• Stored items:

——————

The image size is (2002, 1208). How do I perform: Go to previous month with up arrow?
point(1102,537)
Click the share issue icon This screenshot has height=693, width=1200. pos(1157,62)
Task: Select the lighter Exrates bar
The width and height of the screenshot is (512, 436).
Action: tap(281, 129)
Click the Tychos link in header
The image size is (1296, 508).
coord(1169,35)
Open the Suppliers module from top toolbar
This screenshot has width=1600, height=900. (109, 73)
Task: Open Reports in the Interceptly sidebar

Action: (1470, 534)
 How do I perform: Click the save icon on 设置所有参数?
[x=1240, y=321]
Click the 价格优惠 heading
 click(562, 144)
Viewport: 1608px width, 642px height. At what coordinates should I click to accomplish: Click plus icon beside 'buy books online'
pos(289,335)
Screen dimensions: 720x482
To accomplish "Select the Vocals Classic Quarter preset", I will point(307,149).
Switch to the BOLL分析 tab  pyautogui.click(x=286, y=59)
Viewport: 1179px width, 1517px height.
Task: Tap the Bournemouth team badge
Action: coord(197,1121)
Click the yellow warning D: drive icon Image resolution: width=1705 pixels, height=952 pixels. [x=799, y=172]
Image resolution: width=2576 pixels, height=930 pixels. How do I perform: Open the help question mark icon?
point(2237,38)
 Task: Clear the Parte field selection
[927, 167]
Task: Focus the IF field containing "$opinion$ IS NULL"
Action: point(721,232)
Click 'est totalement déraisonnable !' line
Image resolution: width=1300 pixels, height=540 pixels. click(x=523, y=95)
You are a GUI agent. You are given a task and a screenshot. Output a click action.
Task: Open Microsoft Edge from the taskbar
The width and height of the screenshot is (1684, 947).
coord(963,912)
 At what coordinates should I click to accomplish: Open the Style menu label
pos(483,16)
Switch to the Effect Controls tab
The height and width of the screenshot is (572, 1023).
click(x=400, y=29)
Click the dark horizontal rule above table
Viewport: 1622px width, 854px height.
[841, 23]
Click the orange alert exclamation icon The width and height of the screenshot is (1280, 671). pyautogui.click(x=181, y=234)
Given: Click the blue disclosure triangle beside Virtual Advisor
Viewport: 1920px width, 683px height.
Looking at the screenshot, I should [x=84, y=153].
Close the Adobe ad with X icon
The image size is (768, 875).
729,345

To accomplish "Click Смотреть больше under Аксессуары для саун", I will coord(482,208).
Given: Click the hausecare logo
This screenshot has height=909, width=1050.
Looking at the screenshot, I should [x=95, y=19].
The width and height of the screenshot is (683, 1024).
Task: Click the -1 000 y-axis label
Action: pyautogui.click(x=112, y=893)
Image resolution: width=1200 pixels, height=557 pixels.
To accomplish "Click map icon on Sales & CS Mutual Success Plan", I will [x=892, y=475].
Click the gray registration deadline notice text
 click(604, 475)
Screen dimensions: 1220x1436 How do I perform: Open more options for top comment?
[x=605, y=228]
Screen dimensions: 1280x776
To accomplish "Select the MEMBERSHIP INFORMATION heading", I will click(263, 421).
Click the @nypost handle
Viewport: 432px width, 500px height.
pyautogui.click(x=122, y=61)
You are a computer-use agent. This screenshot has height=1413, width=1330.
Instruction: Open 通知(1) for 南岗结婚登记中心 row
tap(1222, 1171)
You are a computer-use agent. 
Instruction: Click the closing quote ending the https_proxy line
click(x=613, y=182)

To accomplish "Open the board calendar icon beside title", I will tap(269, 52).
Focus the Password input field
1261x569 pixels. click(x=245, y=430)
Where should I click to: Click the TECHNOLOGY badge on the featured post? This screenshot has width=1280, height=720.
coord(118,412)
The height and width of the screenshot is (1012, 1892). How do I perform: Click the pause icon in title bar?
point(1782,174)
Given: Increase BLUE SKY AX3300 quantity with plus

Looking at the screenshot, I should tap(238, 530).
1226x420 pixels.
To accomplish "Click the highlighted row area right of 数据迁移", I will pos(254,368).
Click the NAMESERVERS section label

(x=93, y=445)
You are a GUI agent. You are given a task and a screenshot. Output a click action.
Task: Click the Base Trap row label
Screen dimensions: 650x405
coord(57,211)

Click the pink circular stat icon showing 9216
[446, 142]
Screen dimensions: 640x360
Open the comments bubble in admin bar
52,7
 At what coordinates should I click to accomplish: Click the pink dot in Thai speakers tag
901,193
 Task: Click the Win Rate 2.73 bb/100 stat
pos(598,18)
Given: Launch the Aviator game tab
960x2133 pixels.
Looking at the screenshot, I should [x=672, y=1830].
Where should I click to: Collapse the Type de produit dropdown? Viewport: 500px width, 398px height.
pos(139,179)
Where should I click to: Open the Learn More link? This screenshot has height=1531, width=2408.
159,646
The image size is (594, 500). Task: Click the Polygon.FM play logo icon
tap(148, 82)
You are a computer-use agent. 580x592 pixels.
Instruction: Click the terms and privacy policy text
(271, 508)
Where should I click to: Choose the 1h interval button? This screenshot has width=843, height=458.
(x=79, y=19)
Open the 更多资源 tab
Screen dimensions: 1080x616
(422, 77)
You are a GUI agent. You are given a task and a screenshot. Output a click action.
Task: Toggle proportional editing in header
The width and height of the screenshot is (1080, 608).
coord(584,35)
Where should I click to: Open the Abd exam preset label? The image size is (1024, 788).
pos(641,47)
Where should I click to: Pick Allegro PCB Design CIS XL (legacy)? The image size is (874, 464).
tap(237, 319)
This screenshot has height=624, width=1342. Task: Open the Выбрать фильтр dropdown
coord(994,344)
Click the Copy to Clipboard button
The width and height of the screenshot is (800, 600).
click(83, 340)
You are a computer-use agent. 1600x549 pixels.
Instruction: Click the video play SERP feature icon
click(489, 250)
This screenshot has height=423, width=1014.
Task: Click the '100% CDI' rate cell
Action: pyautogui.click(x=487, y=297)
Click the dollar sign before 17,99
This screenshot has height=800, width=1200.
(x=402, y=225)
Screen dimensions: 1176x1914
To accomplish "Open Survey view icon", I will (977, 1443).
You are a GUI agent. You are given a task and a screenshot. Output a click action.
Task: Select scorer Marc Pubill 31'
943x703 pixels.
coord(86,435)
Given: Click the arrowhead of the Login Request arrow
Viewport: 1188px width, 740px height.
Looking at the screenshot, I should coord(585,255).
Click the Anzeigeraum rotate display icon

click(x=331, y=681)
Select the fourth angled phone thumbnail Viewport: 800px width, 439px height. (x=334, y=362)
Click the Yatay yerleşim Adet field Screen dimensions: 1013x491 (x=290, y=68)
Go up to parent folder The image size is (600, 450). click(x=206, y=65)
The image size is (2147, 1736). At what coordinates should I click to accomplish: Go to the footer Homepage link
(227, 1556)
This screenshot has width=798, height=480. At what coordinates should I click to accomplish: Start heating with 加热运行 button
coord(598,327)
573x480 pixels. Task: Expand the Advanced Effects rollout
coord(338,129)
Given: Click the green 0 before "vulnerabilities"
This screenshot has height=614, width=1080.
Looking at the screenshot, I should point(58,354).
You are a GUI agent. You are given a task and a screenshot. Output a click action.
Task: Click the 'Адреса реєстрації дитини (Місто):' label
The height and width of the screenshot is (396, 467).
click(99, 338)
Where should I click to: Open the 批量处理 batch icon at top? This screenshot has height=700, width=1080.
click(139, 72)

——————

• Assigned task: Please make an exact copy of every record, leaving nothing out.

• Solution:
The image size is (2002, 1208). How do I perform: Go to previous month with up arrow?
point(1102,537)
Click the share issue icon This screenshot has height=693, width=1200. pos(1157,62)
Task: Select the lighter Exrates bar
The width and height of the screenshot is (512, 436).
Action: tap(281, 129)
Click the Tychos link in header
The image size is (1296, 508).
coord(1169,35)
Open the Suppliers module from top toolbar
This screenshot has width=1600, height=900. (109, 73)
Task: Open Reports in the Interceptly sidebar

Action: (1470, 534)
 How do I perform: Click the save icon on 设置所有参数?
[x=1240, y=321]
Click the 价格优惠 heading
 click(562, 144)
Viewport: 1608px width, 642px height. At what coordinates should I click to accomplish: Click plus icon beside 'buy books online'
pos(289,335)
Screen dimensions: 720x482
To accomplish "Select the Vocals Classic Quarter preset", I will point(307,149).
Switch to the BOLL分析 tab  pyautogui.click(x=286, y=59)
Viewport: 1179px width, 1517px height.
Task: Tap the Bournemouth team badge
Action: coord(197,1121)
Click the yellow warning D: drive icon Image resolution: width=1705 pixels, height=952 pixels. [x=799, y=172]
Image resolution: width=2576 pixels, height=930 pixels. How do I perform: Open the help question mark icon?
point(2237,38)
 Task: Clear the Parte field selection
[927, 167]
Task: Focus the IF field containing "$opinion$ IS NULL"
Action: point(721,232)
Click 'est totalement déraisonnable !' line
Image resolution: width=1300 pixels, height=540 pixels. click(x=523, y=95)
You are a GUI agent. You are given a task and a screenshot. Output a click action.
Task: Open Microsoft Edge from the taskbar
The width and height of the screenshot is (1684, 947).
coord(963,912)
 At what coordinates should I click to accomplish: Open the Style menu label
pos(483,16)
Switch to the Effect Controls tab
The height and width of the screenshot is (572, 1023).
click(x=400, y=29)
Click the dark horizontal rule above table
Viewport: 1622px width, 854px height.
[841, 23]
Click the orange alert exclamation icon The width and height of the screenshot is (1280, 671). pyautogui.click(x=181, y=234)
Given: Click the blue disclosure triangle beside Virtual Advisor
Viewport: 1920px width, 683px height.
Looking at the screenshot, I should [x=84, y=153].
Close the Adobe ad with X icon
The image size is (768, 875).
729,345

To accomplish "Click Смотреть больше under Аксессуары для саун", I will coord(482,208).
Given: Click the hausecare logo
This screenshot has height=909, width=1050.
Looking at the screenshot, I should [x=95, y=19].
The width and height of the screenshot is (683, 1024).
Task: Click the -1 000 y-axis label
Action: pyautogui.click(x=112, y=893)
Image resolution: width=1200 pixels, height=557 pixels.
To accomplish "Click map icon on Sales & CS Mutual Success Plan", I will [x=892, y=475].
Click the gray registration deadline notice text
 click(604, 475)
Screen dimensions: 1220x1436 How do I perform: Open more options for top comment?
[x=605, y=228]
Screen dimensions: 1280x776
To accomplish "Select the MEMBERSHIP INFORMATION heading", I will click(263, 421).
Click the @nypost handle
Viewport: 432px width, 500px height.
pyautogui.click(x=122, y=61)
You are a computer-use agent. This screenshot has height=1413, width=1330.
Instruction: Open 通知(1) for 南岗结婚登记中心 row
tap(1222, 1171)
You are a computer-use agent. 
Instruction: Click the closing quote ending the https_proxy line
click(x=613, y=182)

To accomplish "Open the board calendar icon beside title", I will tap(269, 52).
Focus the Password input field
1261x569 pixels. click(x=245, y=430)
Where should I click to: Click the TECHNOLOGY badge on the featured post? This screenshot has width=1280, height=720.
coord(118,412)
The height and width of the screenshot is (1012, 1892). How do I perform: Click the pause icon in title bar?
point(1782,174)
Given: Increase BLUE SKY AX3300 quantity with plus

Looking at the screenshot, I should tap(238, 530).
1226x420 pixels.
To accomplish "Click the highlighted row area right of 数据迁移", I will pos(254,368).
Click the NAMESERVERS section label

(x=93, y=445)
You are a GUI agent. You are given a task and a screenshot. Output a click action.
Task: Click the Base Trap row label
Screen dimensions: 650x405
coord(57,211)

Click the pink circular stat icon showing 9216
[446, 142]
Screen dimensions: 640x360
Open the comments bubble in admin bar
52,7
 At what coordinates should I click to accomplish: Click the pink dot in Thai speakers tag
901,193
 Task: Click the Win Rate 2.73 bb/100 stat
pos(598,18)
Given: Launch the Aviator game tab
960x2133 pixels.
Looking at the screenshot, I should [x=672, y=1830].
Where should I click to: Collapse the Type de produit dropdown? Viewport: 500px width, 398px height.
pos(139,179)
Where should I click to: Open the Learn More link? This screenshot has height=1531, width=2408.
159,646
The image size is (594, 500). Task: Click the Polygon.FM play logo icon
tap(148, 82)
You are a computer-use agent. 580x592 pixels.
Instruction: Click the terms and privacy policy text
(271, 508)
Where should I click to: Choose the 1h interval button? This screenshot has width=843, height=458.
(x=79, y=19)
Open the 更多资源 tab
Screen dimensions: 1080x616
(422, 77)
You are a GUI agent. You are given a task and a screenshot. Output a click action.
Task: Toggle proportional editing in header
The width and height of the screenshot is (1080, 608).
coord(584,35)
Where should I click to: Open the Abd exam preset label? The image size is (1024, 788).
pos(641,47)
Where should I click to: Pick Allegro PCB Design CIS XL (legacy)? The image size is (874, 464).
tap(237, 319)
This screenshot has height=624, width=1342. Task: Open the Выбрать фильтр dropdown
coord(994,344)
Click the Copy to Clipboard button
The width and height of the screenshot is (800, 600).
click(83, 340)
You are a computer-use agent. 1600x549 pixels.
Instruction: Click the video play SERP feature icon
click(489, 250)
This screenshot has height=423, width=1014.
Task: Click the '100% CDI' rate cell
Action: pyautogui.click(x=487, y=297)
Click the dollar sign before 17,99
This screenshot has height=800, width=1200.
(x=402, y=225)
Screen dimensions: 1176x1914
To accomplish "Open Survey view icon", I will (977, 1443).
You are a GUI agent. You are given a task and a screenshot. Output a click action.
Task: Select scorer Marc Pubill 31'
943x703 pixels.
coord(86,435)
Given: Click the arrowhead of the Login Request arrow
Viewport: 1188px width, 740px height.
Looking at the screenshot, I should coord(585,255).
Click the Anzeigeraum rotate display icon

click(x=331, y=681)
Select the fourth angled phone thumbnail Viewport: 800px width, 439px height. (x=334, y=362)
Click the Yatay yerleşim Adet field Screen dimensions: 1013x491 (x=290, y=68)
Go up to parent folder The image size is (600, 450). click(x=206, y=65)
The image size is (2147, 1736). At what coordinates should I click to accomplish: Go to the footer Homepage link
(227, 1556)
This screenshot has width=798, height=480. At what coordinates should I click to accomplish: Start heating with 加热运行 button
coord(598,327)
573x480 pixels. Task: Expand the Advanced Effects rollout
coord(338,129)
Given: Click the green 0 before "vulnerabilities"
This screenshot has height=614, width=1080.
Looking at the screenshot, I should point(58,354).
You are a GUI agent. You are given a task and a screenshot. Output a click action.
Task: Click the 'Адреса реєстрації дитини (Місто):' label
The height and width of the screenshot is (396, 467).
click(99, 338)
Where should I click to: Open the 批量处理 batch icon at top? This screenshot has height=700, width=1080.
click(139, 72)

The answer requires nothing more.